Input data: Begin
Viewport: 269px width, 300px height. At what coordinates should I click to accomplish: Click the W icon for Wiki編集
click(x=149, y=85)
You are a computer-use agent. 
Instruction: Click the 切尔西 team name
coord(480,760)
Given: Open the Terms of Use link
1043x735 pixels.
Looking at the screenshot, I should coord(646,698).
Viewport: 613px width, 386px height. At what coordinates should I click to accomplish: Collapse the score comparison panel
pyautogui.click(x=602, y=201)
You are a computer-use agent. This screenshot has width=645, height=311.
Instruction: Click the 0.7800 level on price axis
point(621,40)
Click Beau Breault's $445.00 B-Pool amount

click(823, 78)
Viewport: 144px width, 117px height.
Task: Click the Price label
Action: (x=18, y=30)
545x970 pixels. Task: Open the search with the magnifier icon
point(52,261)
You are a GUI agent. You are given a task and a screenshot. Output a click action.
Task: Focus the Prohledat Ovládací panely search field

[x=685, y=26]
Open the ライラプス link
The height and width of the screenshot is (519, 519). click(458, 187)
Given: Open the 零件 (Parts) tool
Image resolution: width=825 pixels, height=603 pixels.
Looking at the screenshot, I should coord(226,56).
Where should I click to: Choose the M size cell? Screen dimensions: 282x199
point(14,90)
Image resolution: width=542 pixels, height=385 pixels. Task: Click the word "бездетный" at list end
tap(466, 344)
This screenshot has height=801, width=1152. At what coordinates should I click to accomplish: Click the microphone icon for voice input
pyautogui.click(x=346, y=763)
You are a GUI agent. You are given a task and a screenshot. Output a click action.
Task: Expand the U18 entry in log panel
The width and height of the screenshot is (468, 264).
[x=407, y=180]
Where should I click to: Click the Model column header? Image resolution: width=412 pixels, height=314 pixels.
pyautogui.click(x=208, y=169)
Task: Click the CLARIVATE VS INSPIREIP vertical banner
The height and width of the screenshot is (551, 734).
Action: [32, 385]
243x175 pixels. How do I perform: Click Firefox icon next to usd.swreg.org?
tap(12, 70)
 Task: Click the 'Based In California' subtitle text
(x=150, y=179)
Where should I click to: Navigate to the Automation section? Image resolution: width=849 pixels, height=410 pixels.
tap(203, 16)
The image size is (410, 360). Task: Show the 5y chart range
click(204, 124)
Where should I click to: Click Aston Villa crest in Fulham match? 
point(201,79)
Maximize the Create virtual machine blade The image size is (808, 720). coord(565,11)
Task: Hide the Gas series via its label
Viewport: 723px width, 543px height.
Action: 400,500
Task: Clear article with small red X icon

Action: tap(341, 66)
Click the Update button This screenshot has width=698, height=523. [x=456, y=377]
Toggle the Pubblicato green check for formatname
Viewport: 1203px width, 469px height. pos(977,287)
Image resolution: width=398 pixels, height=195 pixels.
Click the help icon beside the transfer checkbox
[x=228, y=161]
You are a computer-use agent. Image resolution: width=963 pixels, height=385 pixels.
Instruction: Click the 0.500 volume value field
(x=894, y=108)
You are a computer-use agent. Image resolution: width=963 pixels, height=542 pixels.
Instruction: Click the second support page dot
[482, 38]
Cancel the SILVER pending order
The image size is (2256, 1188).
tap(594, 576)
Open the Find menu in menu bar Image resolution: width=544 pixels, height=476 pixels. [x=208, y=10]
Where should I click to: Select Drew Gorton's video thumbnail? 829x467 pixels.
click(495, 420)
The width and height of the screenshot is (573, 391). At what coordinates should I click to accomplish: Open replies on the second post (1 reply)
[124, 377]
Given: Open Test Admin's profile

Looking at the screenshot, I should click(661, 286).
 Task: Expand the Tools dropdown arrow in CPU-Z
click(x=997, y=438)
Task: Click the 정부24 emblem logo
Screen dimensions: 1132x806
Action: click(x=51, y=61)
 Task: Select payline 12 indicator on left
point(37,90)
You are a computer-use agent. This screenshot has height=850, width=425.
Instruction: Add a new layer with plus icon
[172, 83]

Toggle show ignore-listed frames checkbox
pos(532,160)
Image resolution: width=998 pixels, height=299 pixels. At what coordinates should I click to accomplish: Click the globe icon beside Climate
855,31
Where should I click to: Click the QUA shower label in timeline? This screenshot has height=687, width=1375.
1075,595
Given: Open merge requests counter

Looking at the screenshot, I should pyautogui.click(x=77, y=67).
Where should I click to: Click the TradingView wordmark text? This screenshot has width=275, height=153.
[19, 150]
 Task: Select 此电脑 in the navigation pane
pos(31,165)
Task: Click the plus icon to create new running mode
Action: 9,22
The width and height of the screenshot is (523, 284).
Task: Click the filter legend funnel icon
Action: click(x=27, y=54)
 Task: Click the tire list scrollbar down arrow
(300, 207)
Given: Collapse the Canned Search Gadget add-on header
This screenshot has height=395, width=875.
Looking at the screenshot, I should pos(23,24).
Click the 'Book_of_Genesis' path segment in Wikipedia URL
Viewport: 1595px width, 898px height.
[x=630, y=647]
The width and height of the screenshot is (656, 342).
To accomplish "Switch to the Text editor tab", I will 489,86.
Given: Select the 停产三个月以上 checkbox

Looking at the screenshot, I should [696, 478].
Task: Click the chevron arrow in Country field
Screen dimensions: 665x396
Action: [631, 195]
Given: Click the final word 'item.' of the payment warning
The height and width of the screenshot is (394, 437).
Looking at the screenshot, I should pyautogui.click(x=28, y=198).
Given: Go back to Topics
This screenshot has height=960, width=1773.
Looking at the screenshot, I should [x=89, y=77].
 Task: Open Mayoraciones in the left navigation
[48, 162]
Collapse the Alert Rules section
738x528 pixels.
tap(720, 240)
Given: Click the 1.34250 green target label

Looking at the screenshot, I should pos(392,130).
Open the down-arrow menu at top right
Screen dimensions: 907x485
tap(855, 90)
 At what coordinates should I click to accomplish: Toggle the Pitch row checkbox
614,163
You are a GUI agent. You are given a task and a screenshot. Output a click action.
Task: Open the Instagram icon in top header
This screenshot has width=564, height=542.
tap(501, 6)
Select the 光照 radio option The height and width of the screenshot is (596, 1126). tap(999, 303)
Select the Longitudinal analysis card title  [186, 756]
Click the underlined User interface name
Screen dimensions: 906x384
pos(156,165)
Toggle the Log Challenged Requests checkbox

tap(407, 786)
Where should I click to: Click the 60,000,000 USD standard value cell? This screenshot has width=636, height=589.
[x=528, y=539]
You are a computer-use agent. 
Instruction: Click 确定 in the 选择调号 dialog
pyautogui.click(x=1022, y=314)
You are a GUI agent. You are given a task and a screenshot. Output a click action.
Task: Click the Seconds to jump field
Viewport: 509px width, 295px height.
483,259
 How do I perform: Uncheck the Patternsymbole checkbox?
Input data: End
* [What the task requires] Up to and including the line with "Given: Open the Terms of Use link", transcribe the entries above exactly, starting from their first line.

* [Solution to the exercise]
Viewport: 269px width, 300px height. At what coordinates should I click to accomplish: Click the W icon for Wiki編集
click(x=149, y=85)
You are a computer-use agent. 
Instruction: Click the 切尔西 team name
coord(480,760)
Given: Open the Terms of Use link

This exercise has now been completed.